* PROVIDED INFORMATION
Content starts

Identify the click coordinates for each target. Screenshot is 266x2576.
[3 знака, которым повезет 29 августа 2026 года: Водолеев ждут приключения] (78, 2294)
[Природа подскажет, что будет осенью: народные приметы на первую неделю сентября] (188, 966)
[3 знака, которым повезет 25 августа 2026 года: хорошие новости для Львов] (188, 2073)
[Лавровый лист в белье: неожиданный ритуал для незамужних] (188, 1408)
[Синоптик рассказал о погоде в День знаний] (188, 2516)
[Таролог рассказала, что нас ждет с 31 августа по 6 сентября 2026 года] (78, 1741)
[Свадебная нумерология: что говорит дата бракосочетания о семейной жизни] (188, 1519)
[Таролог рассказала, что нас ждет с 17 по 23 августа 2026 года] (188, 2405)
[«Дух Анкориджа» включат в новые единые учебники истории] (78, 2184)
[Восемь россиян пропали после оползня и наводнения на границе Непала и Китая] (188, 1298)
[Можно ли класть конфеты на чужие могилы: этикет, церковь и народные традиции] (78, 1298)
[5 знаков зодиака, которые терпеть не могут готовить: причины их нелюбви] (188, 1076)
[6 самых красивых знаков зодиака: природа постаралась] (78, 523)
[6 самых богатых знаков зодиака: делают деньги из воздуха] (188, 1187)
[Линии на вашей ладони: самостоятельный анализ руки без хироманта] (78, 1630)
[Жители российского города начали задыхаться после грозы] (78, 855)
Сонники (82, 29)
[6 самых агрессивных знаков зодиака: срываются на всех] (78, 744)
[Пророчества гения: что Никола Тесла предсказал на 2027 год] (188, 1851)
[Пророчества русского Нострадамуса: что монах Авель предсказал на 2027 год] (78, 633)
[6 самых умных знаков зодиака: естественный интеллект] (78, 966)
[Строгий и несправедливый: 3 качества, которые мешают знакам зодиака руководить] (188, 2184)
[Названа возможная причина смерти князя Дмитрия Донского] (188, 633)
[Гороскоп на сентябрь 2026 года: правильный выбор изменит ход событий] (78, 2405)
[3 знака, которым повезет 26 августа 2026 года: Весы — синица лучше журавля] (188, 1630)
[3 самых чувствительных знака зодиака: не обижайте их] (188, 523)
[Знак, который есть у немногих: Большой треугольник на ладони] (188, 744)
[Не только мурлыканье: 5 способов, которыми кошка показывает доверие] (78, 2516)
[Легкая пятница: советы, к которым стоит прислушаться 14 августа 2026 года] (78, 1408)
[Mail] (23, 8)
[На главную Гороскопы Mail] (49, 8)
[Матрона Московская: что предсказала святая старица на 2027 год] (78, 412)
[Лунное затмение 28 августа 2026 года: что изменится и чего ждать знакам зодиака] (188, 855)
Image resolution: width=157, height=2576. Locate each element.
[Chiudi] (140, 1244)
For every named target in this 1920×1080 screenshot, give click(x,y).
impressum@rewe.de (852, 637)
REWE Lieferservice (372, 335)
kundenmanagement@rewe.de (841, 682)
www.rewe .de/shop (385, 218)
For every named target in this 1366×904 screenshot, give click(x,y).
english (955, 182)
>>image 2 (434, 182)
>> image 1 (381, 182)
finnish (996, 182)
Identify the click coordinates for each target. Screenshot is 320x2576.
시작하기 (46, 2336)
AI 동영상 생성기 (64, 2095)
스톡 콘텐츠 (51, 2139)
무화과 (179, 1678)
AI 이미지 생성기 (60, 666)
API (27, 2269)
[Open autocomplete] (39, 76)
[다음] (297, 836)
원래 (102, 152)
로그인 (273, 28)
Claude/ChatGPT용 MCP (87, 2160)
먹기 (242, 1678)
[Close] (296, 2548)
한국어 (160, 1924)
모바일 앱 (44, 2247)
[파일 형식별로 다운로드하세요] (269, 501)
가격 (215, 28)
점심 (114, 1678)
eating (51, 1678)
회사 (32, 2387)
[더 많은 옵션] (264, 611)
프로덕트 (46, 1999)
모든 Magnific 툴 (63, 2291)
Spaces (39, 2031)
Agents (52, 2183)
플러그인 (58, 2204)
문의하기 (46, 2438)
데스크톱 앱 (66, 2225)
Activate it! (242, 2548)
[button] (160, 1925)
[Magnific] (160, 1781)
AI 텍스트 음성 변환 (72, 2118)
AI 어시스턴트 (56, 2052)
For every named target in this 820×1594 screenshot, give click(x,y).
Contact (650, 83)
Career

Content ends

* ASSIGNMENT
Using the records above, write out exactly the lines between the one holding "[Синоптик рассказал о" and the one holding "[Гороскоп на сентябрь", inclusive; leave everything else out.

* OUTPUT FOR THIS EXERCISE
[Синоптик рассказал о погоде в День знаний] (188, 2516)
[Таролог рассказала, что нас ждет с 31 августа по 6 сентября 2026 года] (78, 1741)
[Свадебная нумерология: что говорит дата бракосочетания о семейной жизни] (188, 1519)
[Таролог рассказала, что нас ждет с 17 по 23 августа 2026 года] (188, 2405)
[«Дух Анкориджа» включат в новые единые учебники истории] (78, 2184)
[Восемь россиян пропали после оползня и наводнения на границе Непала и Китая] (188, 1298)
[Можно ли класть конфеты на чужие могилы: этикет, церковь и народные традиции] (78, 1298)
[5 знаков зодиака, которые терпеть не могут готовить: причины их нелюбви] (188, 1076)
[6 самых красивых знаков зодиака: природа постаралась] (78, 523)
[6 самых богатых знаков зодиака: делают деньги из воздуха] (188, 1187)
[Линии на вашей ладони: самостоятельный анализ руки без хироманта] (78, 1630)
[Жители российского города начали задыхаться после грозы] (78, 855)
Сонники (82, 29)
[6 самых агрессивных знаков зодиака: срываются на всех] (78, 744)
[Пророчества гения: что Никола Тесла предсказал на 2027 год] (188, 1851)
[Пророчества русского Нострадамуса: что монах Авель предсказал на 2027 год] (78, 633)
[6 самых умных знаков зодиака: естественный интеллект] (78, 966)
[Строгий и несправедливый: 3 качества, которые мешают знакам зодиака руководить] (188, 2184)
[Названа возможная причина смерти князя Дмитрия Донского] (188, 633)
[Гороскоп на сентябрь 2026 года: правильный выбор изменит ход событий] (78, 2405)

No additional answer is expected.